▶ Stored data:
══════

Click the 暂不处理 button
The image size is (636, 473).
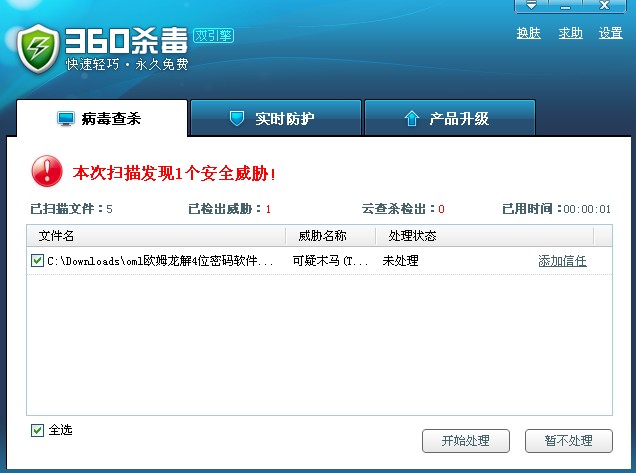568,440
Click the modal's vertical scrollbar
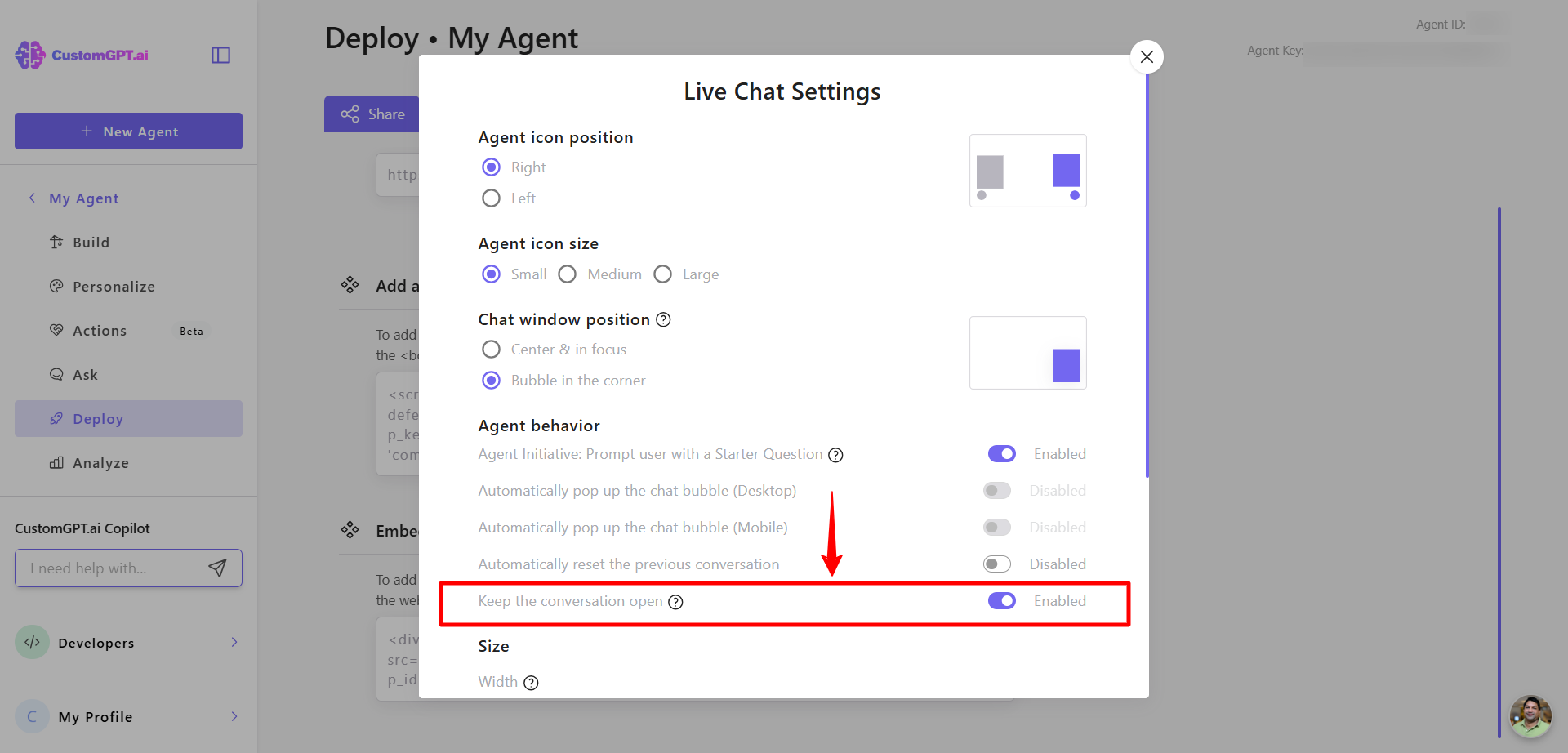The width and height of the screenshot is (1568, 753). [x=1147, y=278]
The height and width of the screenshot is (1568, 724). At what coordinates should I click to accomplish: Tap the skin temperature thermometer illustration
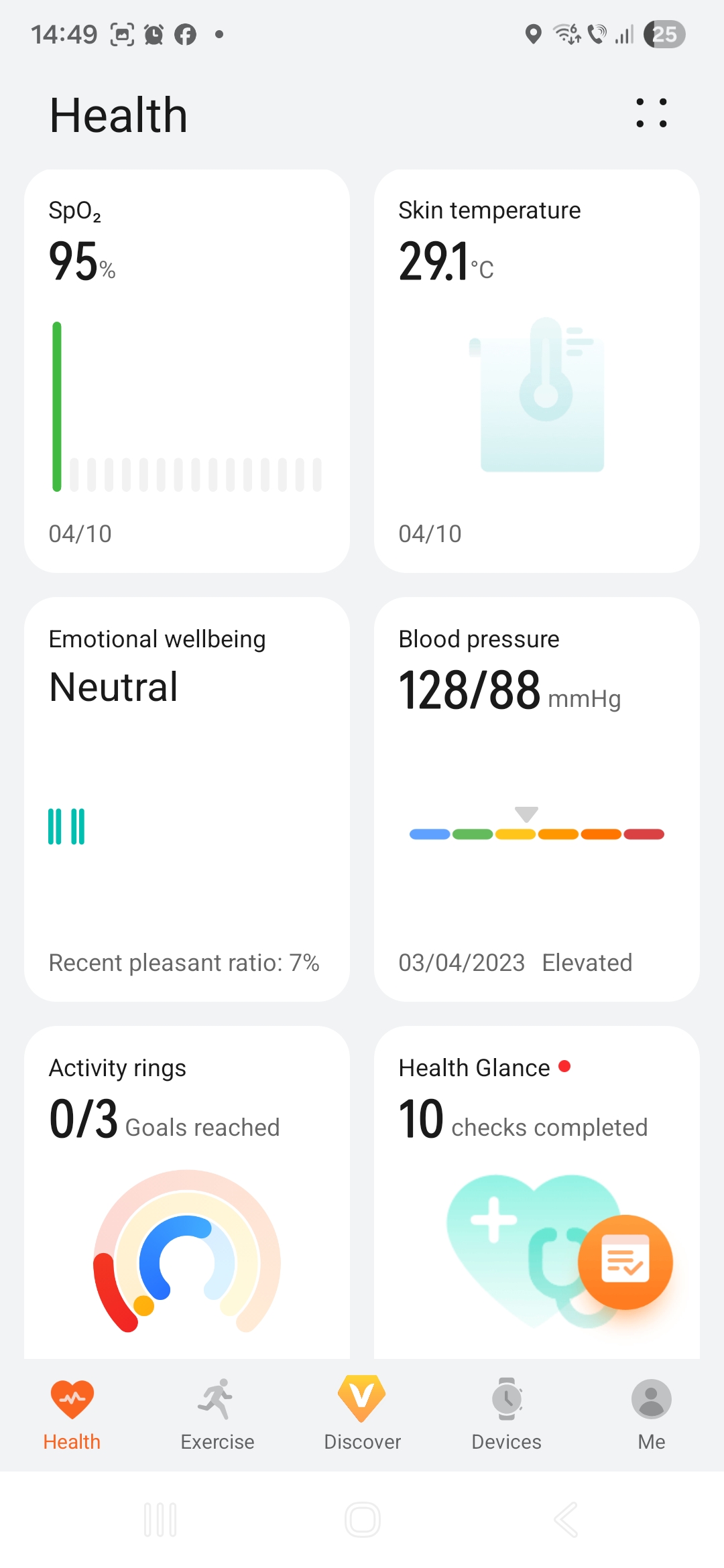tap(542, 395)
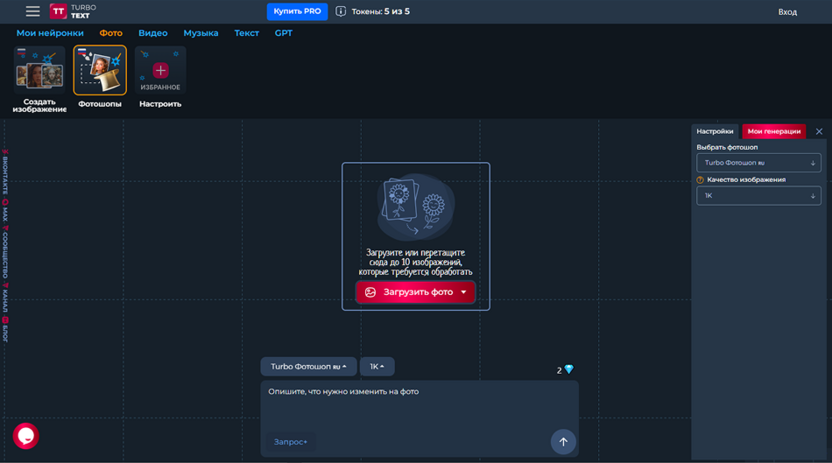
Task: Expand the Выбрать фотошоп dropdown in panel
Action: click(x=758, y=163)
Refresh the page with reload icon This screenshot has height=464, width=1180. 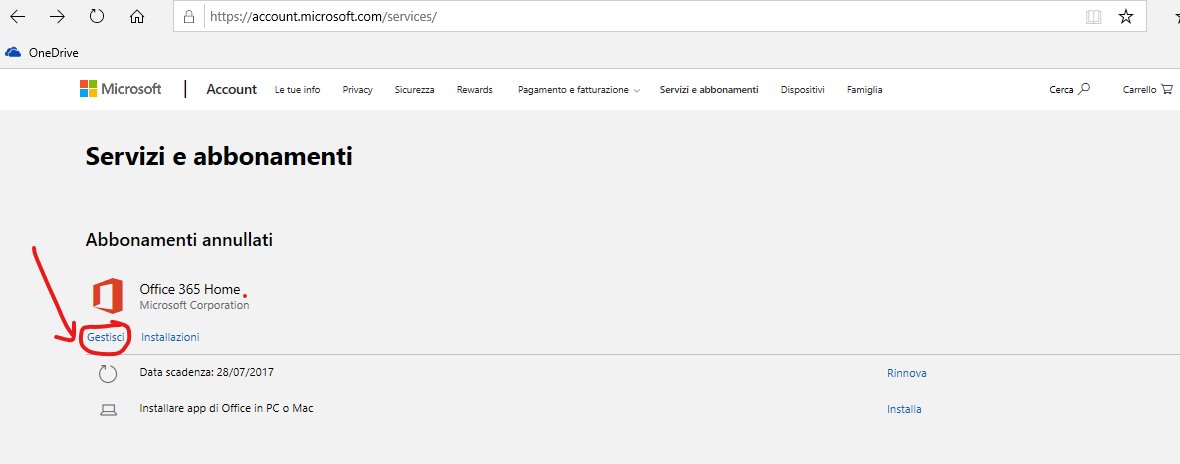point(97,17)
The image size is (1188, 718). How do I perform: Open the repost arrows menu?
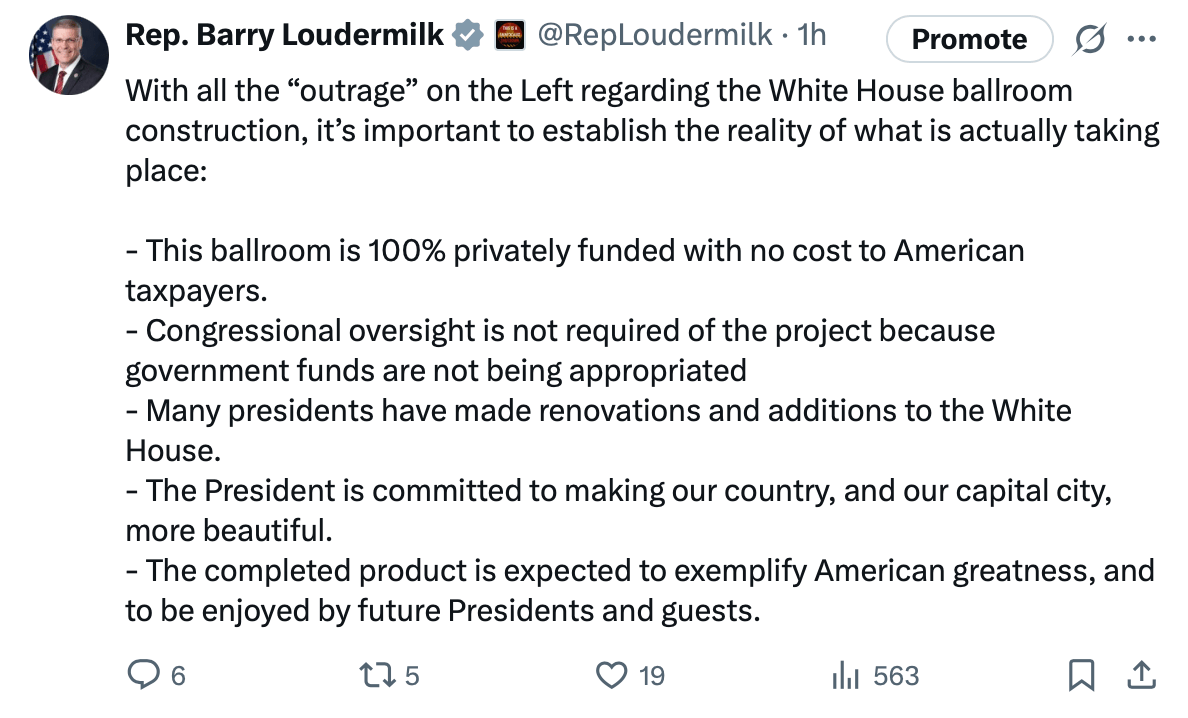(373, 676)
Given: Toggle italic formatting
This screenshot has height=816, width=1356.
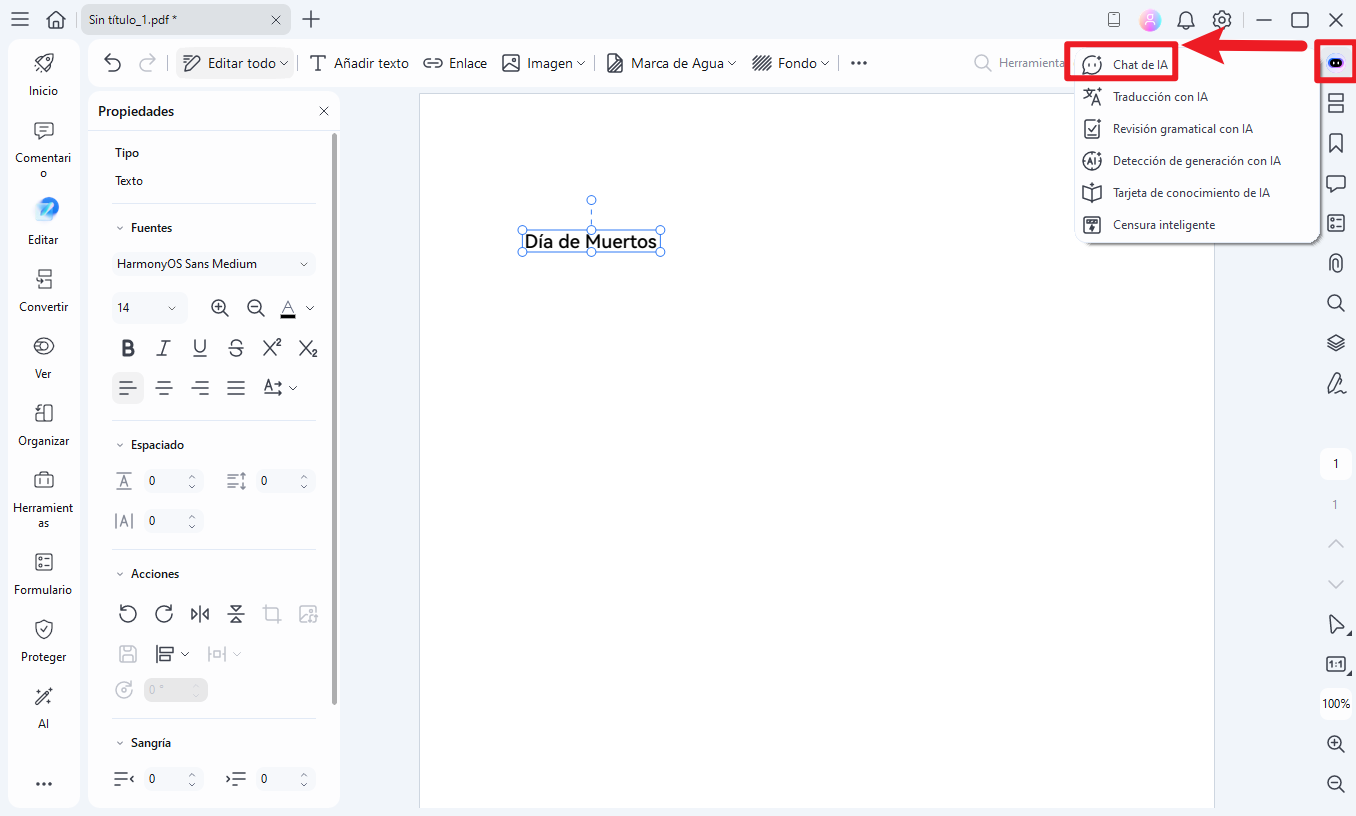Looking at the screenshot, I should click(x=164, y=348).
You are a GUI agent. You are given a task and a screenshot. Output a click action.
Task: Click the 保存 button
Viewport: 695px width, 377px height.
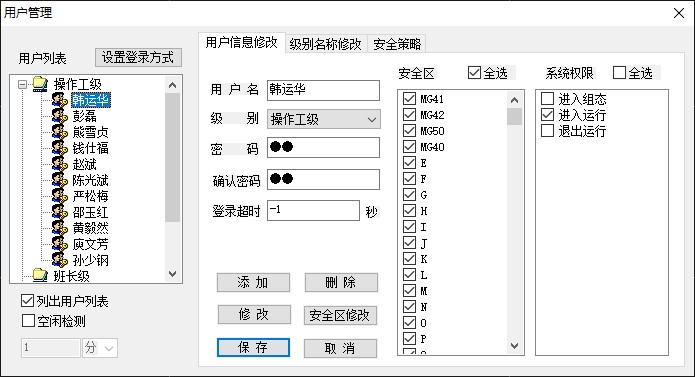pos(253,347)
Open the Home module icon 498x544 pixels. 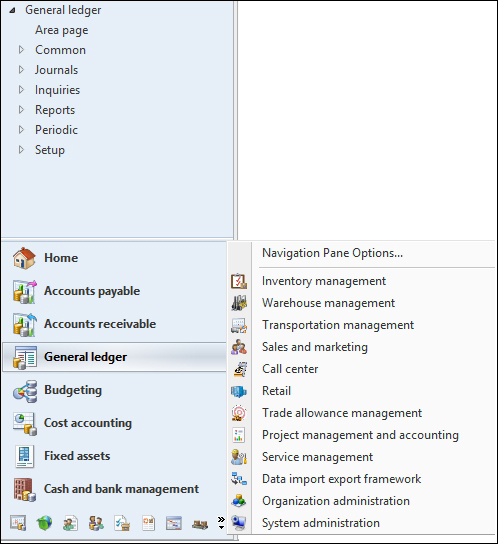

══════

▶ WHAT TO PRODUCE: What lines in the records above include the string "button"? Copy each one.

▶ THE COMPLETED TASK:
Click the 暂不处理 button
Task: Click the 保存 button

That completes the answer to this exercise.